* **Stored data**
════════════════════
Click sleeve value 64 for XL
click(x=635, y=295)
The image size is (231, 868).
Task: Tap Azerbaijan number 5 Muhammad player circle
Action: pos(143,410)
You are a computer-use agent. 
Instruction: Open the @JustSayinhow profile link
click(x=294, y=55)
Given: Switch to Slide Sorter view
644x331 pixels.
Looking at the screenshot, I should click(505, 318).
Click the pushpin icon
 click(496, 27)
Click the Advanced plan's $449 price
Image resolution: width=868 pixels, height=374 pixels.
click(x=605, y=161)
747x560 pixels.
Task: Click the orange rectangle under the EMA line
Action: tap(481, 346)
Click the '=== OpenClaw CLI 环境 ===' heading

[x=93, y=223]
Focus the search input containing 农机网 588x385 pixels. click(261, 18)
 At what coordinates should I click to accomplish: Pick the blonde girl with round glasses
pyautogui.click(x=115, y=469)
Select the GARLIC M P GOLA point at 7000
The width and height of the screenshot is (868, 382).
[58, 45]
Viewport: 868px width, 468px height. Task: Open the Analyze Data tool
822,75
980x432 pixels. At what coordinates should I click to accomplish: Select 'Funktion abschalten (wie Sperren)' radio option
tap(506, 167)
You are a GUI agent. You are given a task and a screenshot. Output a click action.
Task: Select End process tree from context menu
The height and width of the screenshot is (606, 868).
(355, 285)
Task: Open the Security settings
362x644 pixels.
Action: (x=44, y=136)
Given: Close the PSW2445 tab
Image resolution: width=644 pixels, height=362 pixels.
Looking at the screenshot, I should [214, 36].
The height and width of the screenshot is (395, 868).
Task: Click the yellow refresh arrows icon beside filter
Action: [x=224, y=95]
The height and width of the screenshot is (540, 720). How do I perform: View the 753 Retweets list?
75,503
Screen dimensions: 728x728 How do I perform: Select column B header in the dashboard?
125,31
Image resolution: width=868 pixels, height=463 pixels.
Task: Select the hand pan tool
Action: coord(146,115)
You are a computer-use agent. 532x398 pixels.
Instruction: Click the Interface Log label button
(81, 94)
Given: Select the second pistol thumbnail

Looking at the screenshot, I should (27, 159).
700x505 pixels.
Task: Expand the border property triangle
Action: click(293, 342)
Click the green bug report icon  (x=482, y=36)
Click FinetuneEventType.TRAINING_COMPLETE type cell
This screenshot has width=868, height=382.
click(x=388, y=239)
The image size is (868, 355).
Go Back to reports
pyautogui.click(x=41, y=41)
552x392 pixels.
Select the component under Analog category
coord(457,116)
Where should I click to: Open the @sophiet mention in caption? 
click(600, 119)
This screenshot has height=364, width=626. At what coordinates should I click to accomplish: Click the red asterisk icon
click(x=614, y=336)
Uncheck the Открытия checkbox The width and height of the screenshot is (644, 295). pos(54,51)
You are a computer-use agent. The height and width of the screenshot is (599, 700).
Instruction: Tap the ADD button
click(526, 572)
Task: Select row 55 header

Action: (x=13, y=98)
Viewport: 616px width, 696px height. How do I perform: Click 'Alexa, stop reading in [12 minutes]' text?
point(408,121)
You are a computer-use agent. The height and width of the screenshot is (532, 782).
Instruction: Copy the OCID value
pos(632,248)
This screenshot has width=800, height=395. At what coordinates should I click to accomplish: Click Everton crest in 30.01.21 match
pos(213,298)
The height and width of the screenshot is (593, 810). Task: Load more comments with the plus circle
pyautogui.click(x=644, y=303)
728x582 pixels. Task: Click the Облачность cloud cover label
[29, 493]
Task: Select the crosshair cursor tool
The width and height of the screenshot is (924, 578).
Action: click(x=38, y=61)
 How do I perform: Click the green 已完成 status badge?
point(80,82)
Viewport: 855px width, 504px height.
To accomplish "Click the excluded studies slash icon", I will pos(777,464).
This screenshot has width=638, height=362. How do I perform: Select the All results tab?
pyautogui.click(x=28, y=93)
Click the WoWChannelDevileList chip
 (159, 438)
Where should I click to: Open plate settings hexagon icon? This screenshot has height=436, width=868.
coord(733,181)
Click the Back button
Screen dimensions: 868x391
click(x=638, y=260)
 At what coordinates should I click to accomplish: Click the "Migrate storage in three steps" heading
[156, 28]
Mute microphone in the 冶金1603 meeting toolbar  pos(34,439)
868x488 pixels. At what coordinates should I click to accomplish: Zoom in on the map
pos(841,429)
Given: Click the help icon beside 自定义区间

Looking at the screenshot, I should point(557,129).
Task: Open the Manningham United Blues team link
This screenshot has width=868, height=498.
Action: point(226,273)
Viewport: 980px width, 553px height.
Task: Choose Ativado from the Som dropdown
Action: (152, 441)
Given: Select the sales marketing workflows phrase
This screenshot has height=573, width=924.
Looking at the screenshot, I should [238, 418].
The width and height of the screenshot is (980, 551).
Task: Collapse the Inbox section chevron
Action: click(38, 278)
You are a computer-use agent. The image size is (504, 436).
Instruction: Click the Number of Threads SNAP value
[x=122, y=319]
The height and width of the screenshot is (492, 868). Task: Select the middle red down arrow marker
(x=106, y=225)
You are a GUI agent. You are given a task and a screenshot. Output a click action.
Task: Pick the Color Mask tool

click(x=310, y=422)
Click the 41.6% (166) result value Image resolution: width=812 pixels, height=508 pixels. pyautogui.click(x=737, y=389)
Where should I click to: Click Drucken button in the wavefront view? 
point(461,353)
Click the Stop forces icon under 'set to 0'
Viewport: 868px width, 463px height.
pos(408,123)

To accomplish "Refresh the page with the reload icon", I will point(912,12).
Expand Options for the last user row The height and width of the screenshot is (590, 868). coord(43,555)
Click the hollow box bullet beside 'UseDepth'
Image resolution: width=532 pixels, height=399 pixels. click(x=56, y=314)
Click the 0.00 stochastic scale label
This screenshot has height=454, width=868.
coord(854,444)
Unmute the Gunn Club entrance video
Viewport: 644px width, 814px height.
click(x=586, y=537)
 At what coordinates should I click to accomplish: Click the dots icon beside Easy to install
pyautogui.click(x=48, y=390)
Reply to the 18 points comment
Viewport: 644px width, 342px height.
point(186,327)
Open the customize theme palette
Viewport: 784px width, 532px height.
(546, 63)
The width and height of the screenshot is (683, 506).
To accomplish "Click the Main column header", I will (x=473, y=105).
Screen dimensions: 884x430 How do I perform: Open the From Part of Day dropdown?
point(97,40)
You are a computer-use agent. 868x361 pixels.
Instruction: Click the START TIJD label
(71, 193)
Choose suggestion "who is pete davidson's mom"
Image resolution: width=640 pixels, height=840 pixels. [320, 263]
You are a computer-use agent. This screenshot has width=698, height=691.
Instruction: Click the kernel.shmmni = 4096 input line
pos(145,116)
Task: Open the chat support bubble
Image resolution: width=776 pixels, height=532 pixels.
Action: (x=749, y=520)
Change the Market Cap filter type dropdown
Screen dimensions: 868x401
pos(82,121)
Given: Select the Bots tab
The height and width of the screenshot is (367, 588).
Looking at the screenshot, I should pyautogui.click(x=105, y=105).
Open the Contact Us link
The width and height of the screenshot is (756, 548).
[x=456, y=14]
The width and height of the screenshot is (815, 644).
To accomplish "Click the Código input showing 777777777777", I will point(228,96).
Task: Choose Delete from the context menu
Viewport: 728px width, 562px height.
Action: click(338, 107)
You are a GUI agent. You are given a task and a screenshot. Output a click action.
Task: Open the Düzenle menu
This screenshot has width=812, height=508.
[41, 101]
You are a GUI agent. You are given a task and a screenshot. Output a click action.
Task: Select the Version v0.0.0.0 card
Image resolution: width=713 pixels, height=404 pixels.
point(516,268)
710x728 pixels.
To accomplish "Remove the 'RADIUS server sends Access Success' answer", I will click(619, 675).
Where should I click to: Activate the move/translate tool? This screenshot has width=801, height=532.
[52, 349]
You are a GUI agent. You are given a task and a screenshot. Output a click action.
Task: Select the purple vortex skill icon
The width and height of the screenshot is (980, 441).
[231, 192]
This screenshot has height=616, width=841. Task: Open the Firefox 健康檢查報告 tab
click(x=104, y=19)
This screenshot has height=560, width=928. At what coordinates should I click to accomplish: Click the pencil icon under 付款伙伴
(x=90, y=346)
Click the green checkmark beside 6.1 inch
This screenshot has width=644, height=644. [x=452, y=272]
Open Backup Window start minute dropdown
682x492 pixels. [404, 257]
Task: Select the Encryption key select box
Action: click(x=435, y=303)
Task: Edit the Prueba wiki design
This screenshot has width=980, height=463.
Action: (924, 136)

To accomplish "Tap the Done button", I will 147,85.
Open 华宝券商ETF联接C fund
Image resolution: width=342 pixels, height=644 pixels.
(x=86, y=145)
════════════════════
* **Assigned task**
Could you repeat exactly the lines above from the line with "The height and width of the screenshot is (593, 810)." up to and including the line with "Given: Select the sales", and only those?

* **Problem solution**
The height and width of the screenshot is (593, 810). Task: Load more comments with the plus circle
pyautogui.click(x=644, y=303)
728x582 pixels. Task: Click the Облачность cloud cover label
[29, 493]
Task: Select the crosshair cursor tool
The width and height of the screenshot is (924, 578).
Action: click(x=38, y=61)
 How do I perform: Click the green 已完成 status badge?
point(80,82)
Viewport: 855px width, 504px height.
To accomplish "Click the excluded studies slash icon", I will pos(777,464).
This screenshot has width=638, height=362. How do I perform: Select the All results tab?
pyautogui.click(x=28, y=93)
Click the WoWChannelDevileList chip
 (159, 438)
Where should I click to: Open plate settings hexagon icon? This screenshot has height=436, width=868.
coord(733,181)
Click the Back button
Screen dimensions: 868x391
click(x=638, y=260)
 At what coordinates should I click to accomplish: Click the "Migrate storage in three steps" heading
[156, 28]
Mute microphone in the 冶金1603 meeting toolbar  pos(34,439)
868x488 pixels. At what coordinates should I click to accomplish: Zoom in on the map
pos(841,429)
Given: Click the help icon beside 自定义区间

Looking at the screenshot, I should point(557,129).
Task: Open the Manningham United Blues team link
This screenshot has width=868, height=498.
Action: point(226,273)
Viewport: 980px width, 553px height.
Task: Choose Ativado from the Som dropdown
Action: (152, 441)
Given: Select the sales marketing workflows phrase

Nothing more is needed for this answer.